Should we, as historians, make moral judgements?

by hiphopothecary

As humans, we have a natural desire to say what is right and condemn the things that are wrong for a number or reasons. But as historians, should we make moral judgements upon the subjects we study? Can we even make moral judgements upon the subjects we study given the nature of our methodology?

[deleted]

There have, in fact, been threads on this before.

But as historians, should we make moral judgements upon the subjects we study? Can we even make moral judgements upon the subjects we study given the nature of our methodology?

TL;DR: You shouldn't.

histomat

It's not so much a question of should or shouldn't, I think, since you inevitably will even if you try not to. There is no such thing as an absolutely objective representation of history. In picking and choosing which elements are more and less important, which methodology to employ, whose standpoint is being represented (in the example you posit here: that of the 65 year old monarch, or that of the 12 year old girl?) an implicit value judgement is made which reflects the internalised ideology of the researcher. It is impossible to escape this phenomenon. That is okay, the fact that any representation of history is inherently subjective and incomplete does not mean that it is worthless or that history is fundamentally "unknowable" as some postmodernists claimed. It merely means that the ideology of any historian and the subjective character of the history they're writing should be kept in mind when reading.

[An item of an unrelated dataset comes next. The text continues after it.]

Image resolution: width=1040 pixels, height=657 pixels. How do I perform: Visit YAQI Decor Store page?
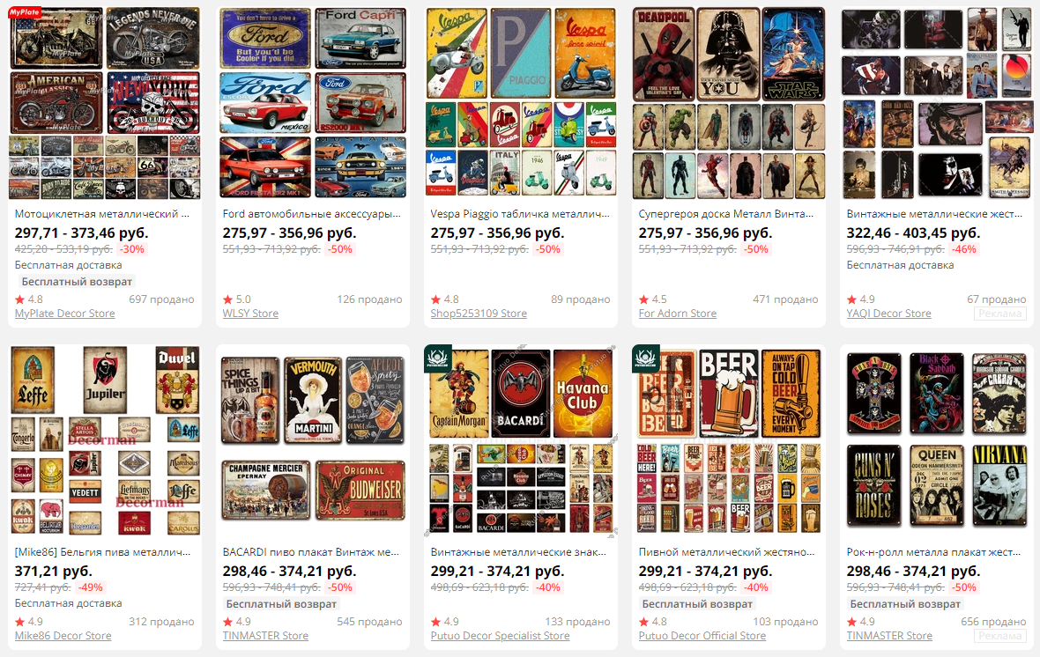[x=888, y=314]
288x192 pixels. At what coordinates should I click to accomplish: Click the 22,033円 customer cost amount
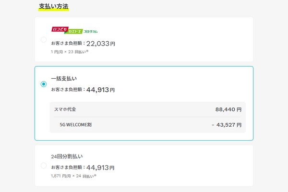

I am extremely suspicious of any historian who claims to write "objective" history without any bias, since this only serves to try to conceal the bias and subjectivity inherent in every history. In fact, this can be extended to all social science (and beyond even that).

kaykhosrow

Hi. I'm not a historian, but I do have a related question.

I think it might be easier not to moralize about evens that happened thousands of years ago, but how does a historian avoid making moral judgments about American slavery, the Holocaust, or other big moral issues that really resonate with us still?

Does the historian dealing with these topics just stick to contemporary reactions and how these things have shaped our way of thinking decades later?